The biggest problem appears to be allowing wide interpretations of patents and ignoring what would be obviousness in the eyes of most practitioners. Here are some suggestions:
1) A jury-like panel of practitioners to judge obviousness.
2) Spell out that merely emulating common physical actions or behaviors should not be patentable, only specific algorithms of such emulation.
3) Reject the mere combining of existing ideas unless the combining is judged non-obvious (#1).
4) Limiting the percentage of revenue a medium or large company can receive from patent royalties.
5) An independent quality review board to make sure approved patents are not overly broad. They'd randomly sample patents.
These are good suggestions... Such that many of them are already implemented:
1) Before applications are allowed, they're judged by the Examiner and the Examiner's Supervisor (and, in the case of lower tier Examiners, also a Primary Examiner). It's a small jury, but still is one.

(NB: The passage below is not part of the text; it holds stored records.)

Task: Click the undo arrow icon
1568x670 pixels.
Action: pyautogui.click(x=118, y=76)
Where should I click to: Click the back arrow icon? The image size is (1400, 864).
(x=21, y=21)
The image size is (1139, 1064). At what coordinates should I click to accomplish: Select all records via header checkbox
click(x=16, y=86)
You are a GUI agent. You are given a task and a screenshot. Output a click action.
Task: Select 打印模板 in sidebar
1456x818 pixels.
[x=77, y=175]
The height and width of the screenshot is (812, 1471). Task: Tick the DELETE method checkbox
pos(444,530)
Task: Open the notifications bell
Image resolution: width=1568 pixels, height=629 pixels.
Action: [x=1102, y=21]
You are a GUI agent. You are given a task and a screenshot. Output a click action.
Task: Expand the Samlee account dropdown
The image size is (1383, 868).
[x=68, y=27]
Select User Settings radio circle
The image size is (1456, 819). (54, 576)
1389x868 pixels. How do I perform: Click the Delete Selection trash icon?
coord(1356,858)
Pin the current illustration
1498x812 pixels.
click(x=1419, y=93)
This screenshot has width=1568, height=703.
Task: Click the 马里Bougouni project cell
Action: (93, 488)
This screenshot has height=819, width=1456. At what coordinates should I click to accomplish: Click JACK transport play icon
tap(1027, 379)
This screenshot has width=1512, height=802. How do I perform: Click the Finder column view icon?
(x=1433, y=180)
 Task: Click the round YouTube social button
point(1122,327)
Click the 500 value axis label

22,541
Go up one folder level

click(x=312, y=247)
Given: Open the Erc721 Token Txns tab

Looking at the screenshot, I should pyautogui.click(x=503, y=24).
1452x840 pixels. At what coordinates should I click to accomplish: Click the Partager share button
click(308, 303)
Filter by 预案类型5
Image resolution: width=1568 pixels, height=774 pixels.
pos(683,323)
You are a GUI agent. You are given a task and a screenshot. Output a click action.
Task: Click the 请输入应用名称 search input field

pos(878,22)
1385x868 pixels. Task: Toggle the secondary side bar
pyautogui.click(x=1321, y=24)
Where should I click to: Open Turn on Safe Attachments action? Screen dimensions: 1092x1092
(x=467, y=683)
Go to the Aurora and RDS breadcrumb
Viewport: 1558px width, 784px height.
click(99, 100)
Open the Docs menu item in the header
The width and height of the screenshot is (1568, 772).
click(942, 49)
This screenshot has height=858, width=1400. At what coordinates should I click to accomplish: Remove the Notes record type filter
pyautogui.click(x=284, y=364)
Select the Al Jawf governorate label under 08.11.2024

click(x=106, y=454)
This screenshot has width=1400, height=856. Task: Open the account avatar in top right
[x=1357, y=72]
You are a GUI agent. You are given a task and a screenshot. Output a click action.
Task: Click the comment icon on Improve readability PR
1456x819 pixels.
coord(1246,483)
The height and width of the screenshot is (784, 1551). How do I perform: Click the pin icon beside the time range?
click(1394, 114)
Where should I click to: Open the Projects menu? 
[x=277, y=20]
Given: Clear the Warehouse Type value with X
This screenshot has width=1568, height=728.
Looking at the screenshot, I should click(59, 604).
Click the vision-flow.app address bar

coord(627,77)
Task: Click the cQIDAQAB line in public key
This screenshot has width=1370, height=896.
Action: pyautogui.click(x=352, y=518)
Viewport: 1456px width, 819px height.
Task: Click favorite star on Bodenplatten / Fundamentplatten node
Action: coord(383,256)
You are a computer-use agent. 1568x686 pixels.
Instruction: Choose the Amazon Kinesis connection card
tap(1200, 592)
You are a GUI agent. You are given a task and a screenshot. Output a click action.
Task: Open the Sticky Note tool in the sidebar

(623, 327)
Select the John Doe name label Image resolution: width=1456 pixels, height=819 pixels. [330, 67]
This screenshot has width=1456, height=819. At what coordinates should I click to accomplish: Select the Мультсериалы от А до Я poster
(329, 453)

2) That's currently the rule - if something has been done before, it can't be patented. So, Apple's slide to unlock patent can't just claim "sliding to unlock" or "emulating a bathroom door-style sliding lock". Instead, it claims the algorithm that doesn't have a real-world analog.
3) This was actually the result of KSR v. Teleflex several years ago. The Supreme Court said that if you claim A+B+C and different prior art teaches A, B, and C separately, the combination is obvious by definition, unless there's some explicit reason why it's impossible to combine the art.
5) The USPTO does random quality checks before patents get issued - they randomly select some allowed applications and a panel of senior examiners in the relevant technology review the prosecution and examination history. If it's good, they get allowed. If it's bad, they get rejected and the original examiner gets sent for more training.
The real new suggestion is #4, but I don't think that would be constitutional, since you're making a rule that essentially seizes revenue from a company from a legal source, yet because of that source. That could present some 5th Amendment issues.